The Hohenwalds had evidently departed for a day's outing, as up to five o'clock they had not returned; and Carlton, after loitering all the afternoon, gave up waiting for them, and went out to dine at Laurent's, in the Champs Elysees. He had finished his dinner, and was leaning luxuriously forward, with his elbows on the table, and knocking the cigar ashes into his coffee-cup. He was pleasantly content. The trees hung heavy with leaves over his head, a fountain played and overflowed at his elbow, and the lamps of the fiacres passing and repassing on the Avenue of the Champs Elysees shone like giant fire-flies through the foliage. The touch of the gravel beneath his feet emphasized the free, out-of-door charm of the place, and the faces of the others around him looked more than usually cheerful in the light of the candles flickering under the clouded shades. His mind had gone back to his earlier student days in Paris, when life always looked as it did now in the brief half-hour of satisfaction which followed a cold bath or a good dinner, and he had forgotten himself and his surroundings. It was the voices of the people at the table behind him that brought him back to the present moment. A man was talking; he spoke in English, with an accent.

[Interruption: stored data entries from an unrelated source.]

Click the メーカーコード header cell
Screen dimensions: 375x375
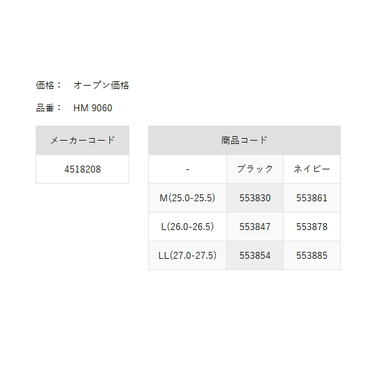(83, 140)
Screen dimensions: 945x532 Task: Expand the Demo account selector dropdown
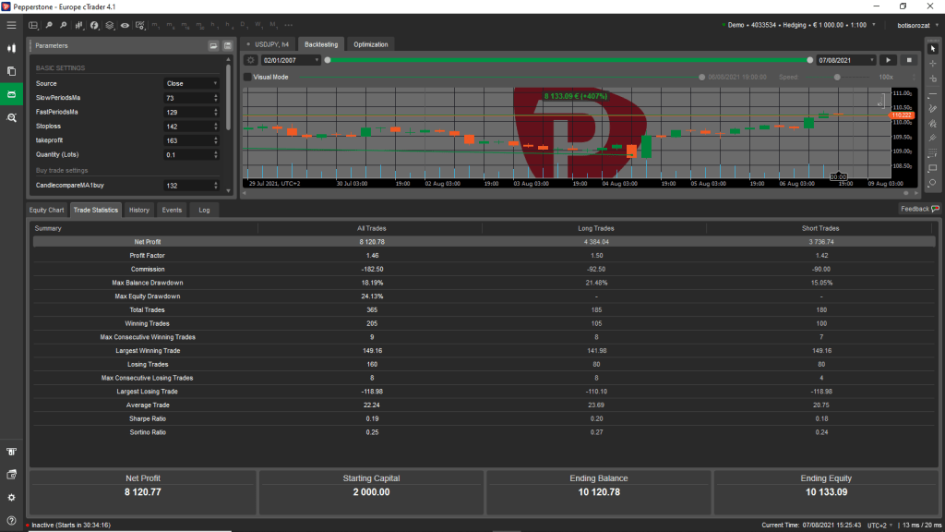coord(799,25)
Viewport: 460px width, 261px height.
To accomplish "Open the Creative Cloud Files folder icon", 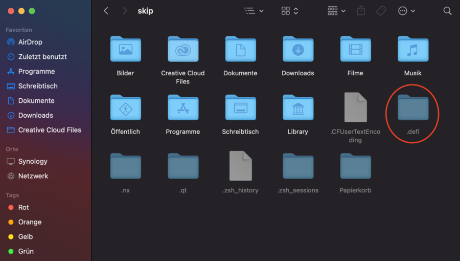I will (x=182, y=50).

"I should like to go again through the Luxembourg," he said;
"but you need not be bound by what I do."
"I think it would be pleasanter if we all keep together," said a girl's voice, quietly. She also spoke in English, and with the same accent.

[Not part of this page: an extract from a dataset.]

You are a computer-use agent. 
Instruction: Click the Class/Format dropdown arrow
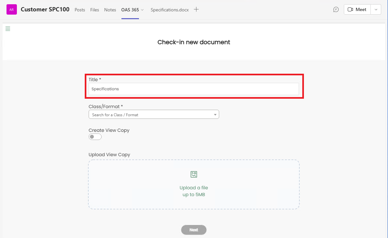215,115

The people whose voices had interrupted him were sitting and standing around a long table, which the waiters had made large enough for their party by placing three of the smaller ones side by side; they had finished their dinner, and the women, who sat with their backs towards Carlton, were pulling on their gloves.
"Which is it to be, then?" said the gentleman, smiling. "The pictures or the dressmakers?"
The girl who had first spoken turned to the one next to her.
"Which would you rather do, Aline?" she asked.
Carlton moved so suddenly that the men behind him looked at him curiously; but he turned, nevertheless, in his chair and faced them, and in order to excuse his doing so beckoned to one of the waiters. He was within two feet of the girl who had been called "Aline." She raised her head to speak, and saw Carlton staring open-eyed at her. She glanced at him for an instant, as if to assure herself that she did not know him, and then, turning to her brother, smiled in the same tolerant, amused way in which she had so often smiled upon Carlton from the picture.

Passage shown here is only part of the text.